### Task goal
Each of the entries should be output exactly, with nothing left out.
[Dataset extract]
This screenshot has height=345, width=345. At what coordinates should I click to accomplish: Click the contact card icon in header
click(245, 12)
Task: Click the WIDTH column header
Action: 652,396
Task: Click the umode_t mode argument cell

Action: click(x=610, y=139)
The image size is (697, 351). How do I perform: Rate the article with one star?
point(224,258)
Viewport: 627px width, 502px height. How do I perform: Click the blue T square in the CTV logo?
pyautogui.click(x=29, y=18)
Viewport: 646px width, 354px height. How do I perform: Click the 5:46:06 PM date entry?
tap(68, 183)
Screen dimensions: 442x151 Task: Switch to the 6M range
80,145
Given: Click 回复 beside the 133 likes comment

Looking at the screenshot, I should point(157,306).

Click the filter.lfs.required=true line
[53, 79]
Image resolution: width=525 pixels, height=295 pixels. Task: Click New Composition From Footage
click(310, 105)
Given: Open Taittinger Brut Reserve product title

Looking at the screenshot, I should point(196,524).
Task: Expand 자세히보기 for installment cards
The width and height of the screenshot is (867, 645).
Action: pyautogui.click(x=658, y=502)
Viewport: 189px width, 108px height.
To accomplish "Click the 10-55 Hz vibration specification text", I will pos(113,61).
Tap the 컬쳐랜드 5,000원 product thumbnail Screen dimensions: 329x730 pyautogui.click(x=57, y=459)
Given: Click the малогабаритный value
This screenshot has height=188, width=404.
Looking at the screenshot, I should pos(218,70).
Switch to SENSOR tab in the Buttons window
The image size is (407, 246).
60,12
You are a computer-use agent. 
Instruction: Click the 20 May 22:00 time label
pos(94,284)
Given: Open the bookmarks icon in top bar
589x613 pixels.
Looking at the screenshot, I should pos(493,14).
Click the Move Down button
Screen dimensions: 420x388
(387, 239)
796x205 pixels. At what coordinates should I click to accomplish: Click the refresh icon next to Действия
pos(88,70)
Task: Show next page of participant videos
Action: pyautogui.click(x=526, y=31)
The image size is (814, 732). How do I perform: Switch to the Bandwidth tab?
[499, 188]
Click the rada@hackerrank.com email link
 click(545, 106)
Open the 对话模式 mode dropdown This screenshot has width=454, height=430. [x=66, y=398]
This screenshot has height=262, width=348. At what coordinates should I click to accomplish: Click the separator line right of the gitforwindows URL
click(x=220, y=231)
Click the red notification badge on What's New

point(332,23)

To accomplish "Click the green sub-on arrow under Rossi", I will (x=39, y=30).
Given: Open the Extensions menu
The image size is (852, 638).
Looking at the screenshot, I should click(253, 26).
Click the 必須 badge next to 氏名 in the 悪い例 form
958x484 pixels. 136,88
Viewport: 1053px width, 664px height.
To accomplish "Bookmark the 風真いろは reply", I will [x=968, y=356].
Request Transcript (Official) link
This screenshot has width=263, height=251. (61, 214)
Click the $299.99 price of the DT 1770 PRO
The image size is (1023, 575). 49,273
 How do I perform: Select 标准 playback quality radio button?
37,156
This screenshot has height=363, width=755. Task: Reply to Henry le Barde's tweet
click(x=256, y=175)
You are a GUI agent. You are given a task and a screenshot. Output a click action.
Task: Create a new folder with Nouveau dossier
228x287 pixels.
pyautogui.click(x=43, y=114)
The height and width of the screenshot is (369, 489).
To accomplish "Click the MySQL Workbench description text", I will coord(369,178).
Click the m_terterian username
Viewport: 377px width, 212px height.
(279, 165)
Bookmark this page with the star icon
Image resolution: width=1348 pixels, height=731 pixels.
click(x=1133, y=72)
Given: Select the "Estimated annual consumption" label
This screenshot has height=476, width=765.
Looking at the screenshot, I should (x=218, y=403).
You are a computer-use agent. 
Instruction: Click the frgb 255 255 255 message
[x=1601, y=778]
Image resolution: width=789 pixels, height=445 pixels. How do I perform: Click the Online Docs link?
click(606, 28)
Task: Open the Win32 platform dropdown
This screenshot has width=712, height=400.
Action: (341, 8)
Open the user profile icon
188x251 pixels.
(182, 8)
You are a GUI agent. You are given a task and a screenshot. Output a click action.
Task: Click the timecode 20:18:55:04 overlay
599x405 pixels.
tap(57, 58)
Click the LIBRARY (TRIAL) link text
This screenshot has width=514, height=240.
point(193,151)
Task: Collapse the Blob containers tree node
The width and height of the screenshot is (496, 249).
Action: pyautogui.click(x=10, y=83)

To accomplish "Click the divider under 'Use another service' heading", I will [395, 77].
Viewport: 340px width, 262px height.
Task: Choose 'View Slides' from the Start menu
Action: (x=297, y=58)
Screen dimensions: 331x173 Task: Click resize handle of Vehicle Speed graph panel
[/Dataset extract]
### Solved problem
This screenshot has height=345, width=345. At what coordinates should I click to accomplish: Click the contact card icon in header
click(245, 12)
Task: Click the WIDTH column header
Action: 652,396
Task: Click the umode_t mode argument cell

Action: click(x=610, y=139)
The image size is (697, 351). How do I perform: Rate the article with one star?
point(224,258)
Viewport: 627px width, 502px height. How do I perform: Click the blue T square in the CTV logo?
pyautogui.click(x=29, y=18)
Viewport: 646px width, 354px height. How do I perform: Click the 5:46:06 PM date entry?
tap(68, 183)
Screen dimensions: 442x151 Task: Switch to the 6M range
80,145
Given: Click 回复 beside the 133 likes comment

Looking at the screenshot, I should point(157,306).

Click the filter.lfs.required=true line
[53, 79]
Image resolution: width=525 pixels, height=295 pixels. Task: Click New Composition From Footage
click(310, 105)
Given: Open Taittinger Brut Reserve product title

Looking at the screenshot, I should point(196,524).
Task: Expand 자세히보기 for installment cards
The width and height of the screenshot is (867, 645).
Action: pyautogui.click(x=658, y=502)
Viewport: 189px width, 108px height.
To accomplish "Click the 10-55 Hz vibration specification text", I will pos(113,61).
Tap the 컬쳐랜드 5,000원 product thumbnail Screen dimensions: 329x730 pyautogui.click(x=57, y=459)
Given: Click the малогабаритный value
This screenshot has height=188, width=404.
Looking at the screenshot, I should pos(218,70).
Switch to SENSOR tab in the Buttons window
The image size is (407, 246).
60,12
You are a computer-use agent. 
Instruction: Click the 20 May 22:00 time label
pos(94,284)
Given: Open the bookmarks icon in top bar
589x613 pixels.
Looking at the screenshot, I should pos(493,14).
Click the Move Down button
Screen dimensions: 420x388
(387, 239)
796x205 pixels. At what coordinates should I click to accomplish: Click the refresh icon next to Действия
pos(88,70)
Task: Show next page of participant videos
Action: pyautogui.click(x=526, y=31)
The image size is (814, 732). How do I perform: Switch to the Bandwidth tab?
[499, 188]
Click the rada@hackerrank.com email link
 click(545, 106)
Open the 对话模式 mode dropdown This screenshot has width=454, height=430. [x=66, y=398]
This screenshot has height=262, width=348. At what coordinates should I click to accomplish: Click the separator line right of the gitforwindows URL
click(x=220, y=231)
Click the red notification badge on What's New

point(332,23)

To accomplish "Click the green sub-on arrow under Rossi", I will (x=39, y=30).
Given: Open the Extensions menu
The image size is (852, 638).
Looking at the screenshot, I should click(253, 26).
Click the 必須 badge next to 氏名 in the 悪い例 form
958x484 pixels. 136,88
Viewport: 1053px width, 664px height.
To accomplish "Bookmark the 風真いろは reply", I will [x=968, y=356].
Request Transcript (Official) link
This screenshot has width=263, height=251. (61, 214)
Click the $299.99 price of the DT 1770 PRO
The image size is (1023, 575). 49,273
 How do I perform: Select 标准 playback quality radio button?
37,156
This screenshot has height=363, width=755. Task: Reply to Henry le Barde's tweet
click(x=256, y=175)
You are a GUI agent. You are given a task and a screenshot. Output a click action.
Task: Create a new folder with Nouveau dossier
228x287 pixels.
pyautogui.click(x=43, y=114)
The height and width of the screenshot is (369, 489).
To accomplish "Click the MySQL Workbench description text", I will coord(369,178).
Click the m_terterian username
Viewport: 377px width, 212px height.
(279, 165)
Bookmark this page with the star icon
Image resolution: width=1348 pixels, height=731 pixels.
click(x=1133, y=72)
Given: Select the "Estimated annual consumption" label
This screenshot has height=476, width=765.
Looking at the screenshot, I should (x=218, y=403).
You are a computer-use agent. 
Instruction: Click the frgb 255 255 255 message
[x=1601, y=778]
Image resolution: width=789 pixels, height=445 pixels. How do I perform: Click the Online Docs link?
click(606, 28)
Task: Open the Win32 platform dropdown
This screenshot has width=712, height=400.
Action: (341, 8)
Open the user profile icon
188x251 pixels.
(182, 8)
You are a GUI agent. You are given a task and a screenshot. Output a click action.
Task: Click the timecode 20:18:55:04 overlay
599x405 pixels.
tap(57, 58)
Click the LIBRARY (TRIAL) link text
This screenshot has width=514, height=240.
point(193,151)
Task: Collapse the Blob containers tree node
The width and height of the screenshot is (496, 249).
Action: pyautogui.click(x=10, y=83)

To accomplish "Click the divider under 'Use another service' heading", I will [395, 77].
Viewport: 340px width, 262px height.
Task: Choose 'View Slides' from the Start menu
Action: (x=297, y=58)
Screen dimensions: 331x173 Task: Click resize handle of Vehicle Speed graph panel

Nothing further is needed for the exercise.